◆ Stored rows:

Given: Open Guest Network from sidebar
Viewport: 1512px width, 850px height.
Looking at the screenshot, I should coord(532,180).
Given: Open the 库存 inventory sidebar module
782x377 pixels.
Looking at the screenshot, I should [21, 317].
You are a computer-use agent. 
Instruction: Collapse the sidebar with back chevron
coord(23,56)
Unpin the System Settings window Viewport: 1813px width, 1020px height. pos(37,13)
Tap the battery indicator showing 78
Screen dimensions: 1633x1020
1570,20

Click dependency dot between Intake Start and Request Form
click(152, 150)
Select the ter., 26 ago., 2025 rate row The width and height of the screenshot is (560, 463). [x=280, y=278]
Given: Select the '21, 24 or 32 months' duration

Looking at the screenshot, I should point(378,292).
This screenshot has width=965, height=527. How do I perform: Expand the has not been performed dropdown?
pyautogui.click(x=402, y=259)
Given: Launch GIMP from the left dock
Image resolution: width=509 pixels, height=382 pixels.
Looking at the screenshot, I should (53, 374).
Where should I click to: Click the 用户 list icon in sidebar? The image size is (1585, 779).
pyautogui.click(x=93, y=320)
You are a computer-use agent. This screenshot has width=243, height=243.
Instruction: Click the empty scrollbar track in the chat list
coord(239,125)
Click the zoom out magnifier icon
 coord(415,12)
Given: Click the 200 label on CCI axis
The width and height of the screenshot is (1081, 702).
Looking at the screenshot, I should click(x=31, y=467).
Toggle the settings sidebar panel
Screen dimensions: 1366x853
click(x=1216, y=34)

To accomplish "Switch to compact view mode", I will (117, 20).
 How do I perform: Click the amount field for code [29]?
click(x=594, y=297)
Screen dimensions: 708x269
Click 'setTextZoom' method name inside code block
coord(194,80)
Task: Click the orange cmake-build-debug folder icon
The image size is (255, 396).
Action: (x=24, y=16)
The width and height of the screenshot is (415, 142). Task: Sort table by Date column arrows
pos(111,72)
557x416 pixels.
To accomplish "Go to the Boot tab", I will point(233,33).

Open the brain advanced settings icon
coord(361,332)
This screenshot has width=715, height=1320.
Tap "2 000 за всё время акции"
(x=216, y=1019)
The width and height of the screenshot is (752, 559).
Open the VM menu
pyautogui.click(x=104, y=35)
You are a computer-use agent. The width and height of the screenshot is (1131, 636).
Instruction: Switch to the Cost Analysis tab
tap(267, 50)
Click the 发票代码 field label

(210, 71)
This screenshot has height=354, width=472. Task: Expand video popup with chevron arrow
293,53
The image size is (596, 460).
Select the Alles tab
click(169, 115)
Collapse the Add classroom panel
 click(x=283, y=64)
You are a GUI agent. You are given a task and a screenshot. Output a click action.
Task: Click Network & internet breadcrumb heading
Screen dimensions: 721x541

◆ What is expected:
Repeat all of the lines above word for word, from first to last.

◆ Exercise output:
Given: Open Guest Network from sidebar
Viewport: 1512px width, 850px height.
Looking at the screenshot, I should coord(532,180).
Given: Open the 库存 inventory sidebar module
782x377 pixels.
Looking at the screenshot, I should [21, 317].
You are a computer-use agent. 
Instruction: Collapse the sidebar with back chevron
coord(23,56)
Unpin the System Settings window Viewport: 1813px width, 1020px height. pos(37,13)
Tap the battery indicator showing 78
Screen dimensions: 1633x1020
1570,20

Click dependency dot between Intake Start and Request Form
click(152, 150)
Select the ter., 26 ago., 2025 rate row The width and height of the screenshot is (560, 463). [x=280, y=278]
Given: Select the '21, 24 or 32 months' duration

Looking at the screenshot, I should point(378,292).
This screenshot has width=965, height=527. How do I perform: Expand the has not been performed dropdown?
pyautogui.click(x=402, y=259)
Given: Launch GIMP from the left dock
Image resolution: width=509 pixels, height=382 pixels.
Looking at the screenshot, I should (53, 374).
Where should I click to: Click the 用户 list icon in sidebar? The image size is (1585, 779).
pyautogui.click(x=93, y=320)
You are a computer-use agent. This screenshot has width=243, height=243.
Instruction: Click the empty scrollbar track in the chat list
coord(239,125)
Click the zoom out magnifier icon
 coord(415,12)
Given: Click the 200 label on CCI axis
The width and height of the screenshot is (1081, 702).
Looking at the screenshot, I should click(x=31, y=467).
Toggle the settings sidebar panel
Screen dimensions: 1366x853
click(x=1216, y=34)

To accomplish "Switch to compact view mode", I will (117, 20).
 How do I perform: Click the amount field for code [29]?
click(x=594, y=297)
Screen dimensions: 708x269
Click 'setTextZoom' method name inside code block
coord(194,80)
Task: Click the orange cmake-build-debug folder icon
The image size is (255, 396).
Action: (x=24, y=16)
The width and height of the screenshot is (415, 142). Task: Sort table by Date column arrows
pos(111,72)
557x416 pixels.
To accomplish "Go to the Boot tab", I will point(233,33).

Open the brain advanced settings icon
coord(361,332)
This screenshot has width=715, height=1320.
Tap "2 000 за всё время акции"
(x=216, y=1019)
The width and height of the screenshot is (752, 559).
Open the VM menu
pyautogui.click(x=104, y=35)
You are a computer-use agent. The width and height of the screenshot is (1131, 636).
Instruction: Switch to the Cost Analysis tab
tap(267, 50)
Click the 发票代码 field label

(210, 71)
This screenshot has height=354, width=472. Task: Expand video popup with chevron arrow
293,53
The image size is (596, 460).
Select the Alles tab
click(169, 115)
Collapse the Add classroom panel
 click(x=283, y=64)
You are a GUI agent. You are given a task and a screenshot. Output a click action.
Task: Click Network & internet breadcrumb heading
Screen dimensions: 721x541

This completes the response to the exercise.